Weeks after the Afghan government began a push to immunize more than 8 million children, one of the main opposition groups--the Taliban--has changed its stance on polio vaccinations. In the past the Taliban was violently opposed to immunization campaigns--forcing the government to stop vaccinating in Nuristan--but it now apparently accepts the need to protect against polio.

In a statement seen by the Telegraph, the Taliban--writing under the name the Islamic Emirate of Afghanistan--said: "According to the latest international medicine science, the polio disease can only be cured by preventive measures, i.e. the anti-polio drops and the vaccination of children against this disease. The Islamic Emirate of Afghanistan supports and lends a hand to all those programs which works for the health care of the helpless people of our country." The statement calls on Taliban fighters to give polio workers "all necessary support."

Caveats are built into the U-turn though. The World Health Organization (WHO) and UNICEF are advised to run vaccination campaigns in keeping with regional conditions, local cultural traditions and Islamic values. Taliban leaders also want vaccine campaigns to use "unbiased people." The line appears to be a reference to the alleged running of a fake vaccination campaign in the hunt for Osama bin Laden. Fears that all vaccine campaigns are fronts for U.S. intelligence--or efforts to sterilize Muslim children--have contributed to opposition to immunization.

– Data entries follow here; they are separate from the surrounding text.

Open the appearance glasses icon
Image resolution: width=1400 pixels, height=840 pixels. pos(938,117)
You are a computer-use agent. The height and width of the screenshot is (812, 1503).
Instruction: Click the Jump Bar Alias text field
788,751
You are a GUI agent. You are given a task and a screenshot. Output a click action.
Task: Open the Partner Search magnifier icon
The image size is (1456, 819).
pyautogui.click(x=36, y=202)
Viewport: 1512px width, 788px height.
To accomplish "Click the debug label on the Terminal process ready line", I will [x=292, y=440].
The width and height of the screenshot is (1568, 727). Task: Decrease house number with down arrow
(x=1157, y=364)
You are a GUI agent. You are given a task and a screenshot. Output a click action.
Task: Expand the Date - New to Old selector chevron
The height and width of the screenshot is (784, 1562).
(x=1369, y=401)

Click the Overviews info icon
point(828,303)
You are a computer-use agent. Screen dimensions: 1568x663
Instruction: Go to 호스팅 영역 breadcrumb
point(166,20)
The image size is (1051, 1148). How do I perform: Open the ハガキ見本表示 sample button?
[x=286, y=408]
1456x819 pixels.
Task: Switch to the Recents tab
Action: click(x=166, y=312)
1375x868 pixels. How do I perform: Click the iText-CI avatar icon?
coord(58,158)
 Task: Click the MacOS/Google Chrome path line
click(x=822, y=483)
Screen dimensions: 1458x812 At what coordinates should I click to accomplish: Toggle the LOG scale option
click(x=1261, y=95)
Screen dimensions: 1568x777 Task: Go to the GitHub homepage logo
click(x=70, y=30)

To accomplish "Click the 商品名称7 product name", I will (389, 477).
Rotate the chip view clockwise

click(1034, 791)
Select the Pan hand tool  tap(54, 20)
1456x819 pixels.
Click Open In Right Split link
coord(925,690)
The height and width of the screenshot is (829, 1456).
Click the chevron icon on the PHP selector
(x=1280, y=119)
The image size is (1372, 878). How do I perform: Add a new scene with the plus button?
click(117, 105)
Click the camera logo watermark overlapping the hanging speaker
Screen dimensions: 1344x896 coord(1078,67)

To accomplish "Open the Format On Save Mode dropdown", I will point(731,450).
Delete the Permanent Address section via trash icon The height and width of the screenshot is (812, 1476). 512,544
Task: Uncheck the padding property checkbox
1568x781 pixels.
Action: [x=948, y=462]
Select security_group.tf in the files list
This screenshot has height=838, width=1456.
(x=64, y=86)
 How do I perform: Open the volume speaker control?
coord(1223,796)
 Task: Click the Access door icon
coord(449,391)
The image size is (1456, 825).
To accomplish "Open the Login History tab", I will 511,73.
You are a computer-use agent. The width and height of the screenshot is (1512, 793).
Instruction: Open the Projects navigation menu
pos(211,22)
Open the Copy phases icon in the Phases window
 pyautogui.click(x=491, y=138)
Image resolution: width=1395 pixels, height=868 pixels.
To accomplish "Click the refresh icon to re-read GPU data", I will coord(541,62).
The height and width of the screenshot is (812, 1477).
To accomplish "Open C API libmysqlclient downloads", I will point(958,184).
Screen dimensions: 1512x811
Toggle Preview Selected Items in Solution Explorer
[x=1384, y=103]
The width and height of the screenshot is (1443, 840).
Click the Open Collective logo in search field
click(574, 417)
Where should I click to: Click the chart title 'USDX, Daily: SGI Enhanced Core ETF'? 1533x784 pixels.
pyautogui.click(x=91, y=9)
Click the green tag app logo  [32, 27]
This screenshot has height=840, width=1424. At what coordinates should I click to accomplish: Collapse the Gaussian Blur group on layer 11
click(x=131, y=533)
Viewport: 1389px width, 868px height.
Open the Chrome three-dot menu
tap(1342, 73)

Continued opposition could have derailed vaccination plans, as it has in parts of Africa. Violence in Somalia has effectively stopped vaccine campaigns in some parts of the country, resulting in the recent recording of its first case of wild polio since 2007. The case is the first occurrence of wild polio outside of Afghanistan, Nigeria and Pakistan--which have always had the disease--in 2013, Nature reports. Genetic analysis linked the case to northern Nigeria, a country which has seen the consequences of violent opposition to vaccines firsthand.